Food Trends

Singapore street food goes mainstream

Chew On This!: Gordon Ramsay and Anthony Bourdain love Singapore's street food culture. Find out why this melting pot cuisine is poised to take over in next year


If you haven’t been to Singapore, chances are you haven’t tried authentic hawker street food.

But with celebrity chef endorsements, an array of complex flavors and plenty of spice, Singaporean cuisine is shaping up to be one of the next big things in food.

Earlier this year, Anthony Bourdain announced that he would be teaming up with K.F. Seetoh, an expert in Singapore’s dining scene, to open a 155,000 square feet food hall-- set to be the largest in New York City. Though the market will feature cuisines from around the world, Bourdain has repeatedly credited Asian influences—and Singapore in particular—as inspiration.

“Think of an Asian night market. Eating and drinking at midnight,” the outspoken chef told the New York Times said of his massive new hall.

Singapore is a relatively young country—it’s celebrating its 50th birthday this year. But with global influences and a seemingly endless array of dynamic street food markets—known as “hawker centers”—the food in Singapore is as diverse and complex as any from an older country.

“Hawker food is a unique aspect of Singaporean culture and very much a way of life in Singapore due to the variety of dishes,” Kershing Goh, a director of Americas at Singapore Tourism Board, told Hawker centers cater to the busy, on-the-go lifestyle of the small city and provide relatively cheap food full of flavor. 

“Singapore has more than 100 hawker centers housing more than 15,000 small food stalls.”

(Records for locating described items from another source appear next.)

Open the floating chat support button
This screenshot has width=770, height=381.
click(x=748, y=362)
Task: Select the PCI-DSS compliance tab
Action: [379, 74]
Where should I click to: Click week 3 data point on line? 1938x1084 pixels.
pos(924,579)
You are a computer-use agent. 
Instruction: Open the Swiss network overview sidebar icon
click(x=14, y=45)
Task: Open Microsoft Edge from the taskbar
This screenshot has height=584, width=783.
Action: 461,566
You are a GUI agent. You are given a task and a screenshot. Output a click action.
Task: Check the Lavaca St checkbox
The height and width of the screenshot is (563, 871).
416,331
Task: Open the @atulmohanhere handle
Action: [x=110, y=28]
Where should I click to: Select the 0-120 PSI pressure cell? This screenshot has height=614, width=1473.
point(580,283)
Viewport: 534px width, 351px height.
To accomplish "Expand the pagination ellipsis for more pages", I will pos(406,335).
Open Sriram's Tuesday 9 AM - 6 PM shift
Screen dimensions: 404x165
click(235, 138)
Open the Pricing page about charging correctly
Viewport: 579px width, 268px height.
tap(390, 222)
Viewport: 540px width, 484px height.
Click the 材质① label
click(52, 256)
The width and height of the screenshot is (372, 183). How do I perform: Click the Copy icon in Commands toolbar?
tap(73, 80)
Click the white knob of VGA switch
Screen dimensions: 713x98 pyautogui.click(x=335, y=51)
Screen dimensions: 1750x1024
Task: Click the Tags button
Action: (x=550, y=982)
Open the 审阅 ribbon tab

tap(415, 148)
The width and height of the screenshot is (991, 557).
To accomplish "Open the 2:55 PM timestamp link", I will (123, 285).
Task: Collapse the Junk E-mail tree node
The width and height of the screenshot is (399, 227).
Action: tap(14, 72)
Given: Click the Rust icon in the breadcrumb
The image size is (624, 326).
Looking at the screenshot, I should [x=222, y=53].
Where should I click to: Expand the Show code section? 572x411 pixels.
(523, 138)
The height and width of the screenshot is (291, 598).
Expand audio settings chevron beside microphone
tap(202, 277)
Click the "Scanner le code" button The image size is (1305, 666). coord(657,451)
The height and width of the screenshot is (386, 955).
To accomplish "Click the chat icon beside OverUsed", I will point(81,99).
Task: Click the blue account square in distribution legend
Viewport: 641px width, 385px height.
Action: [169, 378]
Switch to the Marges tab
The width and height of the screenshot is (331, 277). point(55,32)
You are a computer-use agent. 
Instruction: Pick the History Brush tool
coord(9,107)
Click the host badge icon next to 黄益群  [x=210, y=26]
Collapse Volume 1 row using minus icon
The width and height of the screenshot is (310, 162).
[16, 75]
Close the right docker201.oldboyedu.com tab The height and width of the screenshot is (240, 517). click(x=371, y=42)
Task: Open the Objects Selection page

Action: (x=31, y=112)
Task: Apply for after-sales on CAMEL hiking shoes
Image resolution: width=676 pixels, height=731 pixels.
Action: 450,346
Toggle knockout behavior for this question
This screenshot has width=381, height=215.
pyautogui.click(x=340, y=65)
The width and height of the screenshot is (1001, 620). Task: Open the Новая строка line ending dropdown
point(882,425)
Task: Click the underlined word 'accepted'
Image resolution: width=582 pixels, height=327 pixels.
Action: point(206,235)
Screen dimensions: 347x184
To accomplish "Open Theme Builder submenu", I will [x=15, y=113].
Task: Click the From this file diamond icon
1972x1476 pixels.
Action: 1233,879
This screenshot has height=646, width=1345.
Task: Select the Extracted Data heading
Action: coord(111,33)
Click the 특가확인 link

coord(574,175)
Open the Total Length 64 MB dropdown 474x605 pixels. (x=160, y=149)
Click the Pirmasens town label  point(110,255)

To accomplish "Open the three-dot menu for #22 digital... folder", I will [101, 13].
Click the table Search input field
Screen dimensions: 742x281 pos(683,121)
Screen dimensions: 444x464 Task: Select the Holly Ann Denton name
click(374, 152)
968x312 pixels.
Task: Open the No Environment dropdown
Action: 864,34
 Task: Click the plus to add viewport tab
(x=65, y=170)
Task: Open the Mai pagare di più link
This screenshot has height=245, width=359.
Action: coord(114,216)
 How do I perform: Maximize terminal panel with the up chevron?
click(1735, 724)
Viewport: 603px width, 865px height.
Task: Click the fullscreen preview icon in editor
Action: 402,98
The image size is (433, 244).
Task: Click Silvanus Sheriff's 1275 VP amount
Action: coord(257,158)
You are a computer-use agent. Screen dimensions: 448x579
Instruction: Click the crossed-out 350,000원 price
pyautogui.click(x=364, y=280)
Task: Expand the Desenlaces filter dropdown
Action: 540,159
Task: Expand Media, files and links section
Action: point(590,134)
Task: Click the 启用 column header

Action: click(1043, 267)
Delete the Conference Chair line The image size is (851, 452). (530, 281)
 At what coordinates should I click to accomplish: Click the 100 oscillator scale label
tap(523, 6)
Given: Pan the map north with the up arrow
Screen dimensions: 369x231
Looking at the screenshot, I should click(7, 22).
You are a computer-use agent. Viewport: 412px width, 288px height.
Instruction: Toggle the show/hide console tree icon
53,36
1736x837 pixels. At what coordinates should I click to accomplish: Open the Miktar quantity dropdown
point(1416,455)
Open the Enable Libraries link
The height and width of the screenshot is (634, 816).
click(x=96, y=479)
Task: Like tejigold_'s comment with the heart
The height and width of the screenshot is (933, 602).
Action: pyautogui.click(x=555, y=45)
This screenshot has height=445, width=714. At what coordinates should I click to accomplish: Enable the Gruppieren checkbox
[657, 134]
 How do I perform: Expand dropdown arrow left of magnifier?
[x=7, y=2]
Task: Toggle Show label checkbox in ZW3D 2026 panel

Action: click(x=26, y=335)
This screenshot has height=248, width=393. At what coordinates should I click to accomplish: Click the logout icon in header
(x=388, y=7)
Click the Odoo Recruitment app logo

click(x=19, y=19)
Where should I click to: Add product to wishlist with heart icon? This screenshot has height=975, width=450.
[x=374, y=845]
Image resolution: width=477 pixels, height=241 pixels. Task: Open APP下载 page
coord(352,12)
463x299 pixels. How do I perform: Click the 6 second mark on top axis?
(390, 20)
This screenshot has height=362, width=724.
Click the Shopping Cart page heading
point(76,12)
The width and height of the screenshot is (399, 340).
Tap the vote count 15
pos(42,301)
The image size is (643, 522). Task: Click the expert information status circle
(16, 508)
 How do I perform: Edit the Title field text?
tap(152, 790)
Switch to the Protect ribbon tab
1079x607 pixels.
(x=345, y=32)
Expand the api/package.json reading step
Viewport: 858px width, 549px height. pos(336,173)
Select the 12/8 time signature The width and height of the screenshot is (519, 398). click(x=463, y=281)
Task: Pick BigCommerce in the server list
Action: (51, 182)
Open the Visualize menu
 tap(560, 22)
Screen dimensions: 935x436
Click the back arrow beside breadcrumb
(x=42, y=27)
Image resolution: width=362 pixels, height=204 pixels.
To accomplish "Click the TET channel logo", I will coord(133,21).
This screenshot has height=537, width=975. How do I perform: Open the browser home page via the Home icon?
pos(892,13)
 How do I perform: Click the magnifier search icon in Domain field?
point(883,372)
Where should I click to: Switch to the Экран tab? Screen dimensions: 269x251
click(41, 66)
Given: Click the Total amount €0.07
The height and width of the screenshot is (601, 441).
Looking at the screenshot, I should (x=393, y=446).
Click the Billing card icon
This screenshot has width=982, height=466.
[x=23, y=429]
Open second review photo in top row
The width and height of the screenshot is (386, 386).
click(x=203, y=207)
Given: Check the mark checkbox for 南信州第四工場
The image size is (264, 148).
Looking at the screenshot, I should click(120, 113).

The food in Singapore credits influences from India, China, Malaysia, and Thailand resulting in signature dishes like Hainanese chicken rice, a simple dish adapted from Chinese immigrants of poached chicken, rice flavored with ginger and shallots cooked with chicken broth, and chili grab—a messy but flavorful preparation of whole crabs in a spicy, garlic-tomato sauce.

But laksa, a spicy noodle soup, may be one Singaporean dish that best showcases the diversity of cultural influences. Thinner than a traditional Indian curry, but thicker than a Chinese soup, laksa is a coconut based broth prepared with lemongrass, chilis, galangal, fish paste. It has thick noodles and is finished with fresh toppings—similar to a Japanese ramen-- like shrimp, tofu, or pork balls.

“It’s lighter and you can eat a lot more of it,” said Chef Larry Reutens, Executive Chef of Masak, his private catering company that specializes in Singaporean cuisine. “Indian curries tend to be a bit heavier, they’re not like a soup the way laksa is.”

We tried it and were blown away. 

“There are so many familiar flavors in here, but altogether it tastes like something entirely different,” said one Chew on This taster, noting that the broth tasted like a light coconut soup with extra umami.

Reutens’ laksa definitely had a kick to it, but not enough to turn off some of the more timid tasters.

“This is my new favorite comfort dish,” said another taster, slurping down the wide noodles.

Reutens also prepared Ang Ku Kueh (Red Tortoise Cake,) a tradition Singaporean dessert with Chinese influences. From the outside, the two-inch cakes look like mini red gummy turtles but they are actually made with rice flour, sweet potato and a little coloring from beet juice. Then they are stuffed with a sweet roasted peanut paste.

“It’s like a pan-Asian peanut butter cup,” said one taster. Ang Ku Keuh are chewy and slightly reminiscent of mochi balls. Peanut butter lovers couldn’t resist sneaking one more.

The tiny red cakes, like many authentic Singaporean dishes, are still hard to find in most U.S. cities but Reutens says San Francisco and New York City both have bustling Singaporean food scenes. Of course, if you’re looking for the best of the best in hawker food, there’s a pretty simple solution.

“Try anything you can get your hands on,” says the chef. “But of course you can always hop on a plane and go to Singapore to try out the real thing.”